Learn to make tasty Farmers Market Fritters with Anjelica Malone.
Zucchini & Leek Fritters:
one medium organic zucchini shredded julienne style
one leek sliced thin
1 tsp. paprika
1 tsp. onion powder
1 tsp. garlic powder
1 tsp. parsley
pinch of black pepper
2 organic eggs (can use flax-eggs for vegan alternative)
2 tbsp. white flour (chickpea flour can be used as a gluten-free option)
2 tbsp. butter
Place julienned zucchini and sliced leeks into a large bowl. Add seasonings and toss. Pour in whisked eggs and toss. Sprinkle in flour and coat the veggies.
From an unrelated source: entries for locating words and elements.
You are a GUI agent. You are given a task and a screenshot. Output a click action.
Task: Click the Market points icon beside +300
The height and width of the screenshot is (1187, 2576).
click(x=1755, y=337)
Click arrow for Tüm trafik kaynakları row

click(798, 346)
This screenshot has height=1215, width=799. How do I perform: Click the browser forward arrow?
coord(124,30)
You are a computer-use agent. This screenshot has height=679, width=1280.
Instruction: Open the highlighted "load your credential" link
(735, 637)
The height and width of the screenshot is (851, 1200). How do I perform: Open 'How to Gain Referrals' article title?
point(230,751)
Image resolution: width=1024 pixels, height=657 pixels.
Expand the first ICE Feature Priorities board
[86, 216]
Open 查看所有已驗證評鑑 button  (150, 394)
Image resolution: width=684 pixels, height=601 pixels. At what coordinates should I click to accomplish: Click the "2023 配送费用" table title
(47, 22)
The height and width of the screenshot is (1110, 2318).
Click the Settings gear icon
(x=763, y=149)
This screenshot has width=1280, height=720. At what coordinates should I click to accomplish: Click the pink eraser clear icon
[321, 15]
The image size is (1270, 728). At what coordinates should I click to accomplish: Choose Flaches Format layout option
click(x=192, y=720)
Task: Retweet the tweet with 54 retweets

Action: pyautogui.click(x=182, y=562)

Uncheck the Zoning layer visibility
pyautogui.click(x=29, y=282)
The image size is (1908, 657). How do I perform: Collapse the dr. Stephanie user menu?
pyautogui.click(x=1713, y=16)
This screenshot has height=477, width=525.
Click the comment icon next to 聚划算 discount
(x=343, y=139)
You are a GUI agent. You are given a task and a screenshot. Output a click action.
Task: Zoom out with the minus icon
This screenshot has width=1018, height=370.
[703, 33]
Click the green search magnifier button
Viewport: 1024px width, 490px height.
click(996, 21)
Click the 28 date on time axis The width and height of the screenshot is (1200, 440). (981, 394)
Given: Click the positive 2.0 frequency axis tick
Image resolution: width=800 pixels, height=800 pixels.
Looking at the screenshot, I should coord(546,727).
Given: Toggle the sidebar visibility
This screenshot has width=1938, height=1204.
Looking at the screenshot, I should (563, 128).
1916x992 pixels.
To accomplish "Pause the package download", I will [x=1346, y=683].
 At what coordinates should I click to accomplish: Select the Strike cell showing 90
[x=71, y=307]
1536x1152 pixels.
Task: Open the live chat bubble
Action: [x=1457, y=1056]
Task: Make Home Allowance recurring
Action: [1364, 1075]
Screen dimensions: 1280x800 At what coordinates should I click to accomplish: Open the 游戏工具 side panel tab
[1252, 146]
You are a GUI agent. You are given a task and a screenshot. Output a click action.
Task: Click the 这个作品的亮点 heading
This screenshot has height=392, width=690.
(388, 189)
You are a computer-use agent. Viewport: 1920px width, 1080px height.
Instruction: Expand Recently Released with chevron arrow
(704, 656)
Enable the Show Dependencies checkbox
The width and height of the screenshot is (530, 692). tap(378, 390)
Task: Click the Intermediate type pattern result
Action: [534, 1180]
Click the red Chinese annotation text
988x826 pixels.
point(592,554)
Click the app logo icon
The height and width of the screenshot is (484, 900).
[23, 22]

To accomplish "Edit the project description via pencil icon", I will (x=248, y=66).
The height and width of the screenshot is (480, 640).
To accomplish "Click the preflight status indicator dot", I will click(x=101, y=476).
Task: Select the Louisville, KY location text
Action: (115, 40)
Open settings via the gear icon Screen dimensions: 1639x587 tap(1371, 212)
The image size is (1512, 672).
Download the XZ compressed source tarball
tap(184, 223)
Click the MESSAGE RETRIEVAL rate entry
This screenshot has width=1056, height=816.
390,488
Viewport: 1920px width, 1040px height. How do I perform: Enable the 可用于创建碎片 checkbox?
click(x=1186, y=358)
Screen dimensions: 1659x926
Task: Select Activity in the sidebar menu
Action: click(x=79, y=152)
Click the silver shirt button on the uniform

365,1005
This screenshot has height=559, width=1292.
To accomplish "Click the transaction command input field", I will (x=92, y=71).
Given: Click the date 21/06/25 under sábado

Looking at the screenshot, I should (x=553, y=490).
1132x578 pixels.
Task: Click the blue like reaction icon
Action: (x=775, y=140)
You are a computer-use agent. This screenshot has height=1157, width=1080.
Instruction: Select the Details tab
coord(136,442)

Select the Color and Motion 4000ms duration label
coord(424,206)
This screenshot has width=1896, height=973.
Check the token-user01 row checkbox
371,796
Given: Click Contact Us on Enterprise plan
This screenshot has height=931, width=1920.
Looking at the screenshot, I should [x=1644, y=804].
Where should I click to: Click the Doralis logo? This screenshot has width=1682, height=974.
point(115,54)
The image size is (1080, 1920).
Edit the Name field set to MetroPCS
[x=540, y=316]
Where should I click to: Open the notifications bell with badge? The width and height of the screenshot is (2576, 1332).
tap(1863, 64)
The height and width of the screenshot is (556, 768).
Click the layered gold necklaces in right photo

Heat cast iron pan on medium heat with butter. Scoop zucchini batter in 3tbsp. amount and place in hot pan. Press slightly to create a thin pancake. Cook about 4-5 min., then flip and cook for 3-4 more minutes. Remove and drain on paper towel. Sprinkle with sea salt.
Stewed Cinnamon Apples:
2 lbs. organic Pink Lady apples (cubed)
2 tsp. ground cinnamon
1 tbsp. organic coconut palm sugar
1/3 cup water
Combine apples, cinnamon, palm sugar, and water in large saucepan. Cover with a lid and simmer on medium heat for 20 minutes until apples are soft. Remove from heat. There should still be a bit of liquid left in the pot. Use an immersion blender and blend the apples to desired thickness. Serve hot or refrigerate and serve cold.
Dairy-Free Ranch Dip:
1/3 cup non-dairy milk
1/2 tsp. dry parsley flakes
1 tsp. dry dill
1/2 tsp. garlic powder
1/2 tsp. onion powder
salt to taste
Combine all ingredients in a mason jar and shake to combine. Pour into a small bowl and enjoy!